ENTRIES PROVIDED =>
━━━━━━━━━━━━━━━━

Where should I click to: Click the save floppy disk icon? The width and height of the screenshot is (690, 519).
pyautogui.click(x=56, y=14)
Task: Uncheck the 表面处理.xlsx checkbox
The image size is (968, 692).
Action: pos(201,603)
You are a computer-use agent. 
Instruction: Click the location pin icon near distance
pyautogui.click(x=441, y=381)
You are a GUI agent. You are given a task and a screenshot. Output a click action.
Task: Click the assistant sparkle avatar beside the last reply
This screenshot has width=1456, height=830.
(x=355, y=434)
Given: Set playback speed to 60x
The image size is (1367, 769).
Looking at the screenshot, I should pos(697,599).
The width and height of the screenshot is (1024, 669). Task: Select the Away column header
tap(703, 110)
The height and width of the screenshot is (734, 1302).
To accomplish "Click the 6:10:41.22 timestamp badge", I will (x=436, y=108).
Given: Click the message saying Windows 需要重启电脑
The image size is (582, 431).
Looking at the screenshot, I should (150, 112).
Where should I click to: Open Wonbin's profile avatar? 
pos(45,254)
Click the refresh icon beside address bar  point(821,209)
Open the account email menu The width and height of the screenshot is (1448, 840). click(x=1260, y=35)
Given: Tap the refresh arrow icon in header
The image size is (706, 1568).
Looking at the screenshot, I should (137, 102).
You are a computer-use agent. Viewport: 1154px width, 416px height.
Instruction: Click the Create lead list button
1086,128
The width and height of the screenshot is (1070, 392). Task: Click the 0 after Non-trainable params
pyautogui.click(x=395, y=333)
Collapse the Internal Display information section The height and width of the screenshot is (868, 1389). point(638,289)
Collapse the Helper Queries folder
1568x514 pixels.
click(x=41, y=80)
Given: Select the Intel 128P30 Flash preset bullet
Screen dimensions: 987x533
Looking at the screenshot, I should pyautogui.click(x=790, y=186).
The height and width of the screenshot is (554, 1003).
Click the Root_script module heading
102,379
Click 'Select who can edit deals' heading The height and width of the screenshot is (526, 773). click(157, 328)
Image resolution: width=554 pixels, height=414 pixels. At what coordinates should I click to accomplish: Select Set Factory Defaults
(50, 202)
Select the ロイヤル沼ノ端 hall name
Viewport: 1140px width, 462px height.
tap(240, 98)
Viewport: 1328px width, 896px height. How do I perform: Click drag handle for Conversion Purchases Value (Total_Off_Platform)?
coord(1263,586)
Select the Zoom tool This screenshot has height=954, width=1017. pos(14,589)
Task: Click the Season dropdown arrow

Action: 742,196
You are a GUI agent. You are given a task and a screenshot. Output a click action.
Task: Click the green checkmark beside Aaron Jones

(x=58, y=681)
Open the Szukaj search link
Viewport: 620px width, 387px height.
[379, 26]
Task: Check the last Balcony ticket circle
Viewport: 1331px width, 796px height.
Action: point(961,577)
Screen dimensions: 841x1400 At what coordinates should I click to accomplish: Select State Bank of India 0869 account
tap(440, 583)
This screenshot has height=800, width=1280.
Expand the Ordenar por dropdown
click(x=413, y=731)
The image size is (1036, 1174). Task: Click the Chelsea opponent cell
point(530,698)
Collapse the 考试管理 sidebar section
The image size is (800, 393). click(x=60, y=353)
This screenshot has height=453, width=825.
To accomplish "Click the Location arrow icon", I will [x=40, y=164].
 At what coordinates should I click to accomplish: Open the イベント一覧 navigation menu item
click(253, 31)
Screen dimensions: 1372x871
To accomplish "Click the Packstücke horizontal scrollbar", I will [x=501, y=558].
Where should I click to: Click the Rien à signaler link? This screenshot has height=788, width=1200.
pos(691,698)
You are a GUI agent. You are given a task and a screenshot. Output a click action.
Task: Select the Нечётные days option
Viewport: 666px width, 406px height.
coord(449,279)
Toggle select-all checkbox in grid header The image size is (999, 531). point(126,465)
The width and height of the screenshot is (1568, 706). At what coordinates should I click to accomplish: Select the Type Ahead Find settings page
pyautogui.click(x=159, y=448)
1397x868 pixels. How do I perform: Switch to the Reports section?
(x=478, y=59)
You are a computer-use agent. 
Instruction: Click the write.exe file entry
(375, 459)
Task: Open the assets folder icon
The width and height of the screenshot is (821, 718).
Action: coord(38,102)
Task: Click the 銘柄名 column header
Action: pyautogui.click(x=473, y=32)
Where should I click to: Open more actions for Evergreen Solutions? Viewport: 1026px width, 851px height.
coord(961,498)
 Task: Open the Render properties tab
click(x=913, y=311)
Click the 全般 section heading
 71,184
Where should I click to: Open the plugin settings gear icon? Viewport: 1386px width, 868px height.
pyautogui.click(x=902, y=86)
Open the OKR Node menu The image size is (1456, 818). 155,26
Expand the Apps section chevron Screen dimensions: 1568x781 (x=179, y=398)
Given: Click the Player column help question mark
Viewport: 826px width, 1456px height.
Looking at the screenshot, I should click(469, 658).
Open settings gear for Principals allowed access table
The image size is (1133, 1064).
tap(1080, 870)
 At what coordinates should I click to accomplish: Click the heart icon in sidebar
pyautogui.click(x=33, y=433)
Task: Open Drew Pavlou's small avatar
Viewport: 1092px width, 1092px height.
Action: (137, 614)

━━━━━━━━━━━━━━━━

EXERCISE =>
Could you output each line above exactly as it was given?

EXERCISE RESPONSE =>
Where should I click to: Click the save floppy disk icon? The width and height of the screenshot is (690, 519).
pyautogui.click(x=56, y=14)
Task: Uncheck the 表面处理.xlsx checkbox
The image size is (968, 692).
Action: pos(201,603)
You are a computer-use agent. 
Instruction: Click the location pin icon near distance
pyautogui.click(x=441, y=381)
You are a GUI agent. You are given a task and a screenshot. Output a click action.
Task: Click the assistant sparkle avatar beside the last reply
This screenshot has width=1456, height=830.
(x=355, y=434)
Given: Set playback speed to 60x
The image size is (1367, 769).
Looking at the screenshot, I should pos(697,599).
The width and height of the screenshot is (1024, 669). Task: Select the Away column header
tap(703, 110)
The height and width of the screenshot is (734, 1302).
To accomplish "Click the 6:10:41.22 timestamp badge", I will (x=436, y=108).
Given: Click the message saying Windows 需要重启电脑
The image size is (582, 431).
Looking at the screenshot, I should (150, 112).
Where should I click to: Open Wonbin's profile avatar? 
pos(45,254)
Click the refresh icon beside address bar  point(821,209)
Open the account email menu The width and height of the screenshot is (1448, 840). click(x=1260, y=35)
Given: Tap the refresh arrow icon in header
The image size is (706, 1568).
Looking at the screenshot, I should (137, 102).
You are a computer-use agent. Viewport: 1154px width, 416px height.
Instruction: Click the Create lead list button
1086,128
The width and height of the screenshot is (1070, 392). Task: Click the 0 after Non-trainable params
pyautogui.click(x=395, y=333)
Collapse the Internal Display information section The height and width of the screenshot is (868, 1389). point(638,289)
Collapse the Helper Queries folder
1568x514 pixels.
click(x=41, y=80)
Given: Select the Intel 128P30 Flash preset bullet
Screen dimensions: 987x533
Looking at the screenshot, I should pyautogui.click(x=790, y=186).
The height and width of the screenshot is (554, 1003).
Click the Root_script module heading
102,379
Click 'Select who can edit deals' heading The height and width of the screenshot is (526, 773). click(157, 328)
Image resolution: width=554 pixels, height=414 pixels. At what coordinates should I click to accomplish: Select Set Factory Defaults
(50, 202)
Select the ロイヤル沼ノ端 hall name
Viewport: 1140px width, 462px height.
tap(240, 98)
Viewport: 1328px width, 896px height. How do I perform: Click drag handle for Conversion Purchases Value (Total_Off_Platform)?
coord(1263,586)
Select the Zoom tool This screenshot has height=954, width=1017. pos(14,589)
Task: Click the Season dropdown arrow

Action: 742,196
You are a GUI agent. You are given a task and a screenshot. Output a click action.
Task: Click the green checkmark beside Aaron Jones

(x=58, y=681)
Open the Szukaj search link
Viewport: 620px width, 387px height.
[379, 26]
Task: Check the last Balcony ticket circle
Viewport: 1331px width, 796px height.
Action: point(961,577)
Screen dimensions: 841x1400 At what coordinates should I click to accomplish: Select State Bank of India 0869 account
tap(440, 583)
This screenshot has height=800, width=1280.
Expand the Ordenar por dropdown
click(x=413, y=731)
The image size is (1036, 1174). Task: Click the Chelsea opponent cell
point(530,698)
Collapse the 考试管理 sidebar section
The image size is (800, 393). click(x=60, y=353)
This screenshot has height=453, width=825.
To accomplish "Click the Location arrow icon", I will [x=40, y=164].
 At what coordinates should I click to accomplish: Open the イベント一覧 navigation menu item
click(253, 31)
Screen dimensions: 1372x871
To accomplish "Click the Packstücke horizontal scrollbar", I will [x=501, y=558].
Where should I click to: Click the Rien à signaler link? This screenshot has height=788, width=1200.
pos(691,698)
You are a GUI agent. You are given a task and a screenshot. Output a click action.
Task: Select the Нечётные days option
Viewport: 666px width, 406px height.
coord(449,279)
Toggle select-all checkbox in grid header The image size is (999, 531). point(126,465)
The width and height of the screenshot is (1568, 706). At what coordinates should I click to accomplish: Select the Type Ahead Find settings page
pyautogui.click(x=159, y=448)
1397x868 pixels. How do I perform: Switch to the Reports section?
(x=478, y=59)
You are a computer-use agent. 
Instruction: Click the write.exe file entry
(375, 459)
Task: Open the assets folder icon
The width and height of the screenshot is (821, 718).
Action: coord(38,102)
Task: Click the 銘柄名 column header
Action: pyautogui.click(x=473, y=32)
Where should I click to: Open more actions for Evergreen Solutions? Viewport: 1026px width, 851px height.
coord(961,498)
 Task: Open the Render properties tab
click(x=913, y=311)
Click the 全般 section heading
 71,184
Where should I click to: Open the plugin settings gear icon? Viewport: 1386px width, 868px height.
pyautogui.click(x=902, y=86)
Open the OKR Node menu The image size is (1456, 818). 155,26
Expand the Apps section chevron Screen dimensions: 1568x781 (x=179, y=398)
Given: Click the Player column help question mark
Viewport: 826px width, 1456px height.
Looking at the screenshot, I should click(469, 658).
Open settings gear for Principals allowed access table
The image size is (1133, 1064).
tap(1080, 870)
 At what coordinates should I click to accomplish: Click the heart icon in sidebar
pyautogui.click(x=33, y=433)
Task: Open Drew Pavlou's small avatar
Viewport: 1092px width, 1092px height.
Action: (137, 614)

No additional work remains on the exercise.